=== Provided entries ===
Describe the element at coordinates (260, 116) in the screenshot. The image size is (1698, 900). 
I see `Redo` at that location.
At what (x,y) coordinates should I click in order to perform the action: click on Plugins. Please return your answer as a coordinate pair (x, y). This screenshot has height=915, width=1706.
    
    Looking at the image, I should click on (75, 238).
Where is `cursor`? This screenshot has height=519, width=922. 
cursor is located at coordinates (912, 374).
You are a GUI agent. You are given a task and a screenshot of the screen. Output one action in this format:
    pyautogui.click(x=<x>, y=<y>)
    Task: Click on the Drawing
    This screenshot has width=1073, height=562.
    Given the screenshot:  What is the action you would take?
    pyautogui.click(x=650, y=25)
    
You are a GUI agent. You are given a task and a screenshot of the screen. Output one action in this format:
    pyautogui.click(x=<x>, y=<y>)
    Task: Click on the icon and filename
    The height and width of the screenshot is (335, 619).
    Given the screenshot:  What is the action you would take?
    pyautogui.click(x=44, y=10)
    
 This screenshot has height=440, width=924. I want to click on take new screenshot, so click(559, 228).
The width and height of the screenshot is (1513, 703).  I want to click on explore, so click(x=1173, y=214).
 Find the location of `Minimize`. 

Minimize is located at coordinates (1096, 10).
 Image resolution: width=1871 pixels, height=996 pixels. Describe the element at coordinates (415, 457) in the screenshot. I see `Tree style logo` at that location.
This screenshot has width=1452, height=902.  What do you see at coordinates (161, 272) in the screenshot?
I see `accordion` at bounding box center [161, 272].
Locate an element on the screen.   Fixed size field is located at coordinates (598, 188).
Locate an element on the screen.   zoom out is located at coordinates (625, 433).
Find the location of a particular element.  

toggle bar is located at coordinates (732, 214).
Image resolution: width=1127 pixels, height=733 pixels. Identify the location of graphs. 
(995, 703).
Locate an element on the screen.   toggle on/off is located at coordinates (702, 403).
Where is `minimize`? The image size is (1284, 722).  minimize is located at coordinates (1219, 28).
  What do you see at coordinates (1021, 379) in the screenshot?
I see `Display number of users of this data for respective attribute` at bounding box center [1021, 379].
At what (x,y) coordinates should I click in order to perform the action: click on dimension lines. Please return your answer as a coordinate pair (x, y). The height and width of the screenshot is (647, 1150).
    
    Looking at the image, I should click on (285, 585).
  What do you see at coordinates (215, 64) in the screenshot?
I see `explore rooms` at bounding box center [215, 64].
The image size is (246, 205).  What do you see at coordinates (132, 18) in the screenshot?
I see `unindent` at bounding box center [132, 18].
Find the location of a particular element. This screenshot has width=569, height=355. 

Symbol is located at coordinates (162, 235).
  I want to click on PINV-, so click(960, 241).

=== Exercise requirements ===
Gather every line of the data above that contains the string "size". Case matters, so match only that exact capitalization.

=== Exercise output ===
Describe the element at coordinates (260, 116) in the screenshot. The image size is (1698, 900). 
Locate an element on the screen.   Fixed size field is located at coordinates (598, 188).
Where is `minimize`? The image size is (1284, 722).  minimize is located at coordinates (1219, 28).
The image size is (246, 205).  What do you see at coordinates (132, 18) in the screenshot?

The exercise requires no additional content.